It was sort of like that.
Who would have believed it?...
But they yanked it out of his throat, Pudgy said. A big doughy mass. Big Alfie, the terror of Bklyn. Croaked on a bagel and not even a schmeer in sight.
Was that justice or what?

They said that they found him down by the Cadman Street exit off the bridge. Not any bridge you understand, “the Bridge!” You know the one I’m talking about...the one that goes to Brooklyn-- the one that proved to all the “naysayers” that strands of wire, tightly woven and formed into cables could support just about anything --even Aunt Lee with her stiff corsets and all the gold she brought over from the old country -- the Bridge that brought two cities together to form the biggest city in the world....the one that city slickers thought they could sell to the out-of-town rubes and oftentimes did. The icon that stands for the place in most people’s minds...
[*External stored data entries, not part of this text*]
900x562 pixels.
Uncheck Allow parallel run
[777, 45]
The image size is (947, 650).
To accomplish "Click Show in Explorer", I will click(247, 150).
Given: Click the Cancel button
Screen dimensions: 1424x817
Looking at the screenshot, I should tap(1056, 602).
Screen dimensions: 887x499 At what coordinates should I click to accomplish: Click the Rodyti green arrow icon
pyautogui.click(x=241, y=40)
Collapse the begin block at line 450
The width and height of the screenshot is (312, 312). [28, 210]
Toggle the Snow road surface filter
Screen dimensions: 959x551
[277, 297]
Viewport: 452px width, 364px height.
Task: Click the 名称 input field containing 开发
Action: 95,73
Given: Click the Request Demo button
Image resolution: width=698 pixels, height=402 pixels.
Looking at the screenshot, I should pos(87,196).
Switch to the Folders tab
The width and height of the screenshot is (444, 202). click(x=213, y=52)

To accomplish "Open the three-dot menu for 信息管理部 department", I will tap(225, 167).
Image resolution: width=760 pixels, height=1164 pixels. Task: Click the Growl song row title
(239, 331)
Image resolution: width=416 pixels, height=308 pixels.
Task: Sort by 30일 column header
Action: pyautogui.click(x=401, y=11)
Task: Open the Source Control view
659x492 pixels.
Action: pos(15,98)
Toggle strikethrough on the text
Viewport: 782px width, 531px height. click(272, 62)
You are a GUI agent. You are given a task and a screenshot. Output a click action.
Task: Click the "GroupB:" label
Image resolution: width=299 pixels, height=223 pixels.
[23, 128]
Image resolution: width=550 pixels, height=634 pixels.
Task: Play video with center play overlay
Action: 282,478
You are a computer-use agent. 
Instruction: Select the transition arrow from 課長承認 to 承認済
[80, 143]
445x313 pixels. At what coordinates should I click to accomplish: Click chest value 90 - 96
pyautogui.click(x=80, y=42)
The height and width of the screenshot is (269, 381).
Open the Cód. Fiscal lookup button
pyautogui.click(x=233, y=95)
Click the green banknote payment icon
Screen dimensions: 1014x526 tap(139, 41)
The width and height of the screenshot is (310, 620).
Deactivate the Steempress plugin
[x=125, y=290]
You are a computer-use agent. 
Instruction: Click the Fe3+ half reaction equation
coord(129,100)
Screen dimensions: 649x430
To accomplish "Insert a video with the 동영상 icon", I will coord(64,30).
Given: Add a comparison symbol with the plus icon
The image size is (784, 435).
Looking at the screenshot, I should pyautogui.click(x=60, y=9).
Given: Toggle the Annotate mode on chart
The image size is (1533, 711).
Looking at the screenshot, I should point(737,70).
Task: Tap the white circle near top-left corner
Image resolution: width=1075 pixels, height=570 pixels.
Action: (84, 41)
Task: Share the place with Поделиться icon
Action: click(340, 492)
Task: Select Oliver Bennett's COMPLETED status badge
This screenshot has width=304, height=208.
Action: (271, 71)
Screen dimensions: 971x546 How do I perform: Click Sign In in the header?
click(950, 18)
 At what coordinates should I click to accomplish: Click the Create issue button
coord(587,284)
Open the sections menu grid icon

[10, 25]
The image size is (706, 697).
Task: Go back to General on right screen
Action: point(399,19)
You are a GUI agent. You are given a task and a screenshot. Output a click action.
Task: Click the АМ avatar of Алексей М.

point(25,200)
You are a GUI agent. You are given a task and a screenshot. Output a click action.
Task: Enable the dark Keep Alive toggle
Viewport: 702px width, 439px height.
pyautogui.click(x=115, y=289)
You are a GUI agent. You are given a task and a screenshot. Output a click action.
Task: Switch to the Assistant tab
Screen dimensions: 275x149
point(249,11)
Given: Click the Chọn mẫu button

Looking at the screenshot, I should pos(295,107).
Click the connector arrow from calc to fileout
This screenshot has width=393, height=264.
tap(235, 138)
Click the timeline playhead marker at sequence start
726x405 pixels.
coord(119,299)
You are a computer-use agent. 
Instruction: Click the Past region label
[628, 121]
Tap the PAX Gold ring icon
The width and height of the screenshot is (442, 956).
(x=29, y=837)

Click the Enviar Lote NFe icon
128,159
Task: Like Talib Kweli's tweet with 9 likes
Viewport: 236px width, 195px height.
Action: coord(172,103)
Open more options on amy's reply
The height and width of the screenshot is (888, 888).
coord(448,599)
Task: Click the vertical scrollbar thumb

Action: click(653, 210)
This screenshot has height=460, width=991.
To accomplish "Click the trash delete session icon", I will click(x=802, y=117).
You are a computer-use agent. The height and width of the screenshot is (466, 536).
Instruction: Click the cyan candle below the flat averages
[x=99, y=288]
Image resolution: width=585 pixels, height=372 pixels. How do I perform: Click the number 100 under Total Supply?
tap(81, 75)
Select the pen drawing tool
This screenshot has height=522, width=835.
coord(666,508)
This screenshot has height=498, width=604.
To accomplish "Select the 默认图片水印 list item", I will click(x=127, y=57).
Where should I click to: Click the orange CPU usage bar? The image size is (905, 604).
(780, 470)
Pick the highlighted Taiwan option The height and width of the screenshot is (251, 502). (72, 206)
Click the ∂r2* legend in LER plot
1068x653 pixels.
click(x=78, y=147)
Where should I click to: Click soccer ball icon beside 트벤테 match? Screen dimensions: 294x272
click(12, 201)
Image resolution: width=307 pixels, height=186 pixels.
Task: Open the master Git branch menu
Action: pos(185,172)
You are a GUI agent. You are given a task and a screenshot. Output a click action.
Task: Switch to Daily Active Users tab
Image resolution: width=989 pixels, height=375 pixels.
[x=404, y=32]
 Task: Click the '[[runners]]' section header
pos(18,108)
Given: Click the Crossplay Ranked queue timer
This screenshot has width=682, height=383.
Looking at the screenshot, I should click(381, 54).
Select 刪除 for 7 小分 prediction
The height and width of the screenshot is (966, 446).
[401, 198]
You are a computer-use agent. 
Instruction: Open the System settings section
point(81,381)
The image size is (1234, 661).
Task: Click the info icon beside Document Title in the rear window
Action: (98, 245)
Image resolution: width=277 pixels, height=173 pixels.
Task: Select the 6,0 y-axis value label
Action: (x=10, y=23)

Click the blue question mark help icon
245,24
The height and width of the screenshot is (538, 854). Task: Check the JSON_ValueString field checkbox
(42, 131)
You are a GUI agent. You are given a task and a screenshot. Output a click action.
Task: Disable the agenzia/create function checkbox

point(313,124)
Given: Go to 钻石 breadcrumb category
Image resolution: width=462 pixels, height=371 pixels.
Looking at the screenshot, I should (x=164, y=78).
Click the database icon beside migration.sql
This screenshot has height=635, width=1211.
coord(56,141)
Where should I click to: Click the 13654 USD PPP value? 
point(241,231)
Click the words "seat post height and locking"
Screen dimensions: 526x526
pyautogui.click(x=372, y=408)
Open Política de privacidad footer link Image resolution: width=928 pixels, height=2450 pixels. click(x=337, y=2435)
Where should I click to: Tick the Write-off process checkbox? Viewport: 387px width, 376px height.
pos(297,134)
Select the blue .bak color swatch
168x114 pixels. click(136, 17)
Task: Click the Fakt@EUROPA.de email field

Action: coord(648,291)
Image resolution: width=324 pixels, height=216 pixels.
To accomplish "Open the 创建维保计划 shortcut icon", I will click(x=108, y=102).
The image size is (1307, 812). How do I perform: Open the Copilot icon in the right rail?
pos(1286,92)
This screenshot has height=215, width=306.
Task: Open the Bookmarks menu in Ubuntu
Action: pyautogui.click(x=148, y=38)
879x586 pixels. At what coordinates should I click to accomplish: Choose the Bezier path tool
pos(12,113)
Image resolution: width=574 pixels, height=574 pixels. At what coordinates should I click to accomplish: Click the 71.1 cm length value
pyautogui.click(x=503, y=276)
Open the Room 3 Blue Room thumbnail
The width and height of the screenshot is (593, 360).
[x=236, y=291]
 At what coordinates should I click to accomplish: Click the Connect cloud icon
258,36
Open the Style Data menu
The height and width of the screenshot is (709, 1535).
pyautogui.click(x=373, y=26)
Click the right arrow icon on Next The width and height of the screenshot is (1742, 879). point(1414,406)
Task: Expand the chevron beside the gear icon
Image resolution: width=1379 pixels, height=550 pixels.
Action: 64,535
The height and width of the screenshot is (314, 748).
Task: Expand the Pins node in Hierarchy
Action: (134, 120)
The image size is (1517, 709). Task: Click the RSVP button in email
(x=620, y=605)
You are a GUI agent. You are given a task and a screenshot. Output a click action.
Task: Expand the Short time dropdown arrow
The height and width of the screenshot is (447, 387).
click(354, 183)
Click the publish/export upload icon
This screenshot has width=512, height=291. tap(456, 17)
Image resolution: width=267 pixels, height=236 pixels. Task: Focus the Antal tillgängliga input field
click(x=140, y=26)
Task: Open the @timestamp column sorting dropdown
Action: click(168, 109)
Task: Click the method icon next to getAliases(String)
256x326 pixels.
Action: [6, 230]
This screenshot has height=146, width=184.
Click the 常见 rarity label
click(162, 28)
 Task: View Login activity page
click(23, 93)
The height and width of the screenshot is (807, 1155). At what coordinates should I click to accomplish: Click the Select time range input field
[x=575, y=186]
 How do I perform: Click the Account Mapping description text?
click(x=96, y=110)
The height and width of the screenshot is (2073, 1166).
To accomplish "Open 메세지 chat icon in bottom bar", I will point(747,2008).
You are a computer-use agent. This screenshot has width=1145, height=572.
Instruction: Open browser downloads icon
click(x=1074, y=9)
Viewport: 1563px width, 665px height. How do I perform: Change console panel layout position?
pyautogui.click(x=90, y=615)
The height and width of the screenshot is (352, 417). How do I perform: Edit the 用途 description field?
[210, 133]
Look! Lots of people talk about it; but nobody understands it.. Most have it all have it wrong. Brooklyn is literally beyond comprehension. Even though it’s bigger than most places, including it’s neighbor Manhattan… even though its real population is more than 4 million people (nobody knows the real population)...even though its made up of some ninety ethnic groups....and its immigrants come from every place in the world every year to get lost in the countless ethnic barrios that crisscross its geography like so many veins and arteries and swell its ranks till it almost implodes, it is still the ultimately unknowable place.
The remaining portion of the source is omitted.